The new legislation is the first major revision of Europe's data protection laws for almost 20 years and takes account of the explosion of technology and social media in that time. The GDPR takes effect on 25 May 2018 and will represent a fundamental change in the relationship between members of the public and anyone who holds information about them – whether it is a business, a government department or a charitable organisation.

Familiar features

Everyone is familiar with the "right to be forgotten," which will allow people to ask for the erasure of personal data, the mandatory reporting of "data breaches" (a term found in the existing Data Protection Directive that refers to all manner of offences) to regulators within 72 hours of their discovery, the appointment of qualified data protection officers and fines of up to €20 million or 4% of global annual turnover (whichever is the greater) for the most serious transgressions.

The gravity of SARs

However, there will also be changes to "Subject Access Requests" (SARs).

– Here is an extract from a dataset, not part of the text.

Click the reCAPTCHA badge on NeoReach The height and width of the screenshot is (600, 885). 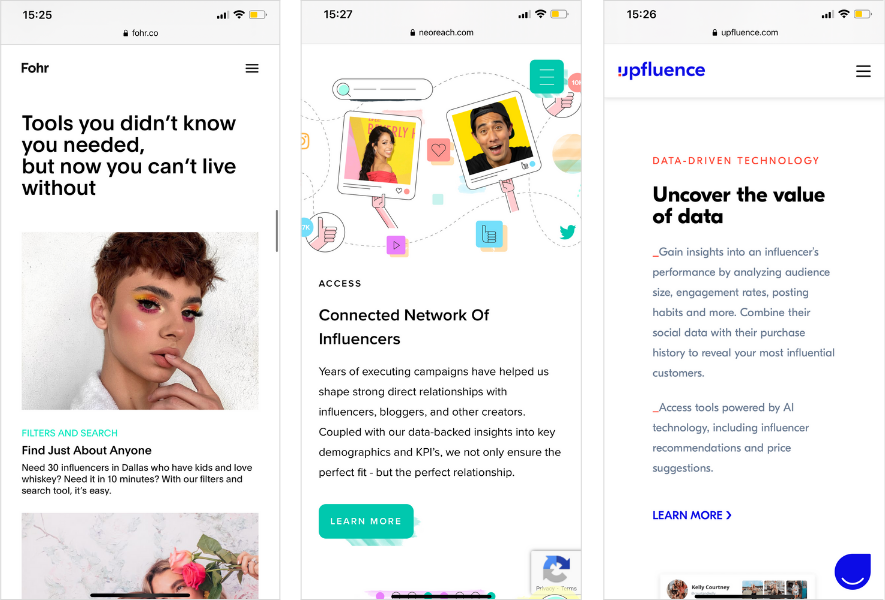(555, 571)
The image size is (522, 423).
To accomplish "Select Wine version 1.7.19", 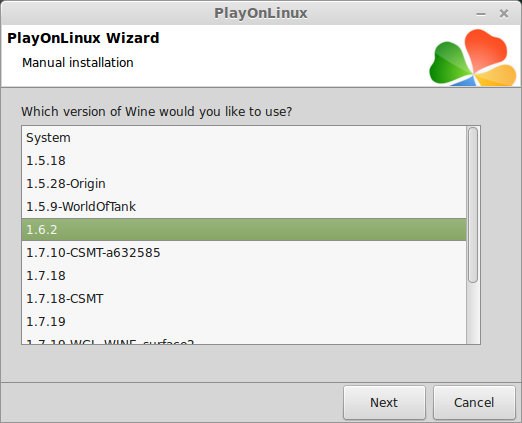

These are the mechanism through which anyone can apply to a data controller (a government, business or charity that holds information on people) to see the data it holds on him.

Not many people make SARs under the existing law and most of those who do are plaintiffs. A SAR is useful as a "pre-action discovery tool" in a contentious claim in which someone who suspects that he has a cause for action can gather evidence.

In this way, SARs represent a problem for organisations great and small. This is not necessarily because firms are reluctant to answer them - it is simply because they rarely hold data in such a way that allows them to extract it easily upon request.

One of the cornerstones of the GDPR, however, is its insistence that businesses should understand the data they have and be able to access it with ease when asked to do so. An increase in the scope of subject access requests is expected under the new legislation and the holders of data must be able to deal with those requests efficiently and in a shorter time than today. Proper preparation is vital if firms want to keep the process cheap.

The current situation

The existing directive states that an individual must make his request for personal data in writing by letter, e-mail or fax. A request should include the requester's full name, address and telephone number. If the organisation in question has a dedicated data protection officer, the request may be made direct to him or to the organisation's website. Alternatively, the firm's privacy policy might provide the necessary contact details.
 
Once the data-controlling organisation receives the SAR it must carry out a search that is "reasonable and proportionate" to locate the individual's personal data. The directive does not, unfortunately, offer its own interpretation of the word 'proportionate' for the benefit of compliance officers. Some people - perhaps most - think that a SAR that asks for "all of the information about me" is disproportionate. The requester should therefore state the nature of the personal data he wants, the better to help the data controller in his search.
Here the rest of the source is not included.